What you should do: The data below is to be set down exactly.

══ Information shown

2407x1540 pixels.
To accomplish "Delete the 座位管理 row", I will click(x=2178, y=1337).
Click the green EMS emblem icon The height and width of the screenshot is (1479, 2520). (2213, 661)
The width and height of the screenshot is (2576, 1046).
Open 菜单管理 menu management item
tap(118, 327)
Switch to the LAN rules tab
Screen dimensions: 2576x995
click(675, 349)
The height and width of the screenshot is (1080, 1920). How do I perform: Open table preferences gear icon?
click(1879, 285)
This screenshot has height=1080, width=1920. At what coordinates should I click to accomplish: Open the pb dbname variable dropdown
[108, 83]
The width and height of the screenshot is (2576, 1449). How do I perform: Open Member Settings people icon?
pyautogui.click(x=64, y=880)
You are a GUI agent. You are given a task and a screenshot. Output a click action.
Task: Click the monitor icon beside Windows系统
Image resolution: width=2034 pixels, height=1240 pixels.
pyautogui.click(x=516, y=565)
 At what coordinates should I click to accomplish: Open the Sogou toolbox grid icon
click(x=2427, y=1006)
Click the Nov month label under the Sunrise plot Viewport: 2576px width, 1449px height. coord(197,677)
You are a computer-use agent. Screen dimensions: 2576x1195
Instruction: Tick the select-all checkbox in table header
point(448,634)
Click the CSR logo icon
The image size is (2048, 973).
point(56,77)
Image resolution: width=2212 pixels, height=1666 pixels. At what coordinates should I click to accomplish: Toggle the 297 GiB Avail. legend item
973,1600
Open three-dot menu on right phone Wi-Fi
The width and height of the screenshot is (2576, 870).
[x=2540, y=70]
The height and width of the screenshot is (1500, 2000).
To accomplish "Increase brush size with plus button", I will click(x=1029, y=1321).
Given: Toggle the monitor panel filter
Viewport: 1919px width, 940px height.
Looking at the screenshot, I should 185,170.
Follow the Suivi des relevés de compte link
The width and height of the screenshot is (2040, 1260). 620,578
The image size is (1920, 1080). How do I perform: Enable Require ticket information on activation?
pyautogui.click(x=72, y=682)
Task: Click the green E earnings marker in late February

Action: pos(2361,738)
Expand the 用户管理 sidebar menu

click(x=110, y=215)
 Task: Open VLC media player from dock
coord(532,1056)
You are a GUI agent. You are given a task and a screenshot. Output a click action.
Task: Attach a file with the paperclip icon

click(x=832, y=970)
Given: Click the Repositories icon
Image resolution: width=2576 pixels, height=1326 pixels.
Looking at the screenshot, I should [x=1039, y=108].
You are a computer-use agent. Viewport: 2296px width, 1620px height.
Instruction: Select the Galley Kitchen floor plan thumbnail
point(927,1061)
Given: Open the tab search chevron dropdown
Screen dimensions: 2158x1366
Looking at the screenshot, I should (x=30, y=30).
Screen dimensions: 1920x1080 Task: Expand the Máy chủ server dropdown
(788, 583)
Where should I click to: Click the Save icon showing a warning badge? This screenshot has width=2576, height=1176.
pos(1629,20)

════

Response to the exercise:
2407x1540 pixels.
To accomplish "Delete the 座位管理 row", I will click(x=2178, y=1337).
Click the green EMS emblem icon The height and width of the screenshot is (1479, 2520). (2213, 661)
The width and height of the screenshot is (2576, 1046).
Open 菜单管理 menu management item
tap(118, 327)
Switch to the LAN rules tab
Screen dimensions: 2576x995
click(675, 349)
The height and width of the screenshot is (1080, 1920). How do I perform: Open table preferences gear icon?
click(1879, 285)
This screenshot has height=1080, width=1920. At what coordinates should I click to accomplish: Open the pb dbname variable dropdown
[108, 83]
The width and height of the screenshot is (2576, 1449). How do I perform: Open Member Settings people icon?
pyautogui.click(x=64, y=880)
You are a GUI agent. You are given a task and a screenshot. Output a click action.
Task: Click the monitor icon beside Windows系统
Image resolution: width=2034 pixels, height=1240 pixels.
pyautogui.click(x=516, y=565)
 At what coordinates should I click to accomplish: Open the Sogou toolbox grid icon
click(x=2427, y=1006)
Click the Nov month label under the Sunrise plot Viewport: 2576px width, 1449px height. coord(197,677)
You are a computer-use agent. Screen dimensions: 2576x1195
Instruction: Tick the select-all checkbox in table header
point(448,634)
Click the CSR logo icon
The image size is (2048, 973).
point(56,77)
Image resolution: width=2212 pixels, height=1666 pixels. At what coordinates should I click to accomplish: Toggle the 297 GiB Avail. legend item
973,1600
Open three-dot menu on right phone Wi-Fi
The width and height of the screenshot is (2576, 870).
[x=2540, y=70]
The height and width of the screenshot is (1500, 2000).
To accomplish "Increase brush size with plus button", I will click(x=1029, y=1321).
Given: Toggle the monitor panel filter
Viewport: 1919px width, 940px height.
Looking at the screenshot, I should 185,170.
Follow the Suivi des relevés de compte link
The width and height of the screenshot is (2040, 1260). 620,578
The image size is (1920, 1080). How do I perform: Enable Require ticket information on activation?
pyautogui.click(x=72, y=682)
Task: Click the green E earnings marker in late February

Action: pos(2361,738)
Expand the 用户管理 sidebar menu

click(x=110, y=215)
 Task: Open VLC media player from dock
coord(532,1056)
You are a GUI agent. You are given a task and a screenshot. Output a click action.
Task: Attach a file with the paperclip icon

click(x=832, y=970)
Given: Click the Repositories icon
Image resolution: width=2576 pixels, height=1326 pixels.
Looking at the screenshot, I should [x=1039, y=108].
You are a computer-use agent. Viewport: 2296px width, 1620px height.
Instruction: Select the Galley Kitchen floor plan thumbnail
point(927,1061)
Given: Open the tab search chevron dropdown
Screen dimensions: 2158x1366
Looking at the screenshot, I should (x=30, y=30).
Screen dimensions: 1920x1080 Task: Expand the Máy chủ server dropdown
(788, 583)
Where should I click to: Click the Save icon showing a warning badge? This screenshot has width=2576, height=1176.
pos(1629,20)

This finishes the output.